6) An op-ed should never be written in the style of a newspaper column. A columnist is a generalist, often with an idiosyncratic style, who performs for his readers. An op-ed contributor is a specialist who seeks only to inform them.
7) Avoid the passive voice. Write declarative sentences. Delete useless or weasel words such as “apparently,” “understandable” or “indeed.” Project a tone of confidence, which is the middle course between diffidence and bombast.
8) Be proleptic, a word that comes from the Greek for “anticipation.” That is, get the better of the major objection to your argument by raising and answering it in advance. Always offer the other side’s strongest case, not the straw man. Doing so will sharpen your own case and earn the respect of your reader.
9) Sweat the small stuff. Read over each sentence — read it aloud — and ask yourself: Is this true? Can I defend every single word of it? Did I get the facts, quotes, dates and spellings exactly right? Yes, sometimes those spellings are hard: the president of Turkmenistan is Gurbanguly Malikguliyevich Berdymukhammedov. But, believe me, nothing’s worse than having to run a correction.
10) You’re not Proust. Keep your sentences short and your paragraphs tight.
11) A newspaper has a running conversation with its readers. Before pitching an op-ed you should know when the paper last covered that topic, and how your piece will advance the discussion.
12) Kill the clichés. If you want to give the reader an outside the box perspective on how to solve a problem from hell by reimagining the policy toolbox to include stakeholder voices — well, stop right there. Editors notice these sorts of expressions the way French chefs notice slices of Velveeta cheese: repulsive in themselves, and indicative of the mental slop that lies beneath.
13) If you find writing easy, you’re doing it wrong. One useful tip for aspiring writers comes from the film “A River Runs Through It,” in which the character played by Tom Skerritt, a Presbyterian minister with a literary bent, receives essays from his children and instructs them to make each successive draft “half as long.” If you want to write a successful 700-word op-ed, start with a longer draft, then cut and cut again. “The art of writing,” believed the minister, “lay in thrift.”
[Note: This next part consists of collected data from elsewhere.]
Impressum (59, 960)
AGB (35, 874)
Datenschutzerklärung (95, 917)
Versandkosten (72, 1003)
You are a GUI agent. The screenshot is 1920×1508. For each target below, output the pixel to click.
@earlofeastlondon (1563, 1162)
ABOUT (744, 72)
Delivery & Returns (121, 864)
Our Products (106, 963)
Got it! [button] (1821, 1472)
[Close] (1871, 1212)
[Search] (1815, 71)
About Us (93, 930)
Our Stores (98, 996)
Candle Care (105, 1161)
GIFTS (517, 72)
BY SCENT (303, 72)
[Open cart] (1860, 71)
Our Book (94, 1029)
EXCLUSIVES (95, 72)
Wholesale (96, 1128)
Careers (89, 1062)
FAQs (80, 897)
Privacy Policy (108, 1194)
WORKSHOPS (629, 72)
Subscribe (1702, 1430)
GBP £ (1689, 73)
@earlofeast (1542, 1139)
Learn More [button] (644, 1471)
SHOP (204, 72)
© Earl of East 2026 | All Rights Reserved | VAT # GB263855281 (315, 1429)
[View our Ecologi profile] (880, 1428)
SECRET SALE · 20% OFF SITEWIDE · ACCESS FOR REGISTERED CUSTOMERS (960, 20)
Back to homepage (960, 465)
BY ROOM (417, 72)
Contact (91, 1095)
14) The editor is always right. She’s especially right when she axes the sentences or paragraphs of which you’re most proud. Treat your editor with respect by not second-guessing her judgment, belaboring her with requests for publication decisions or submitting sloppy work in the expectation that she will whip it into shape.
15) I’d wish you luck, but good writing depends on conscious choices, not luck. Make good choices.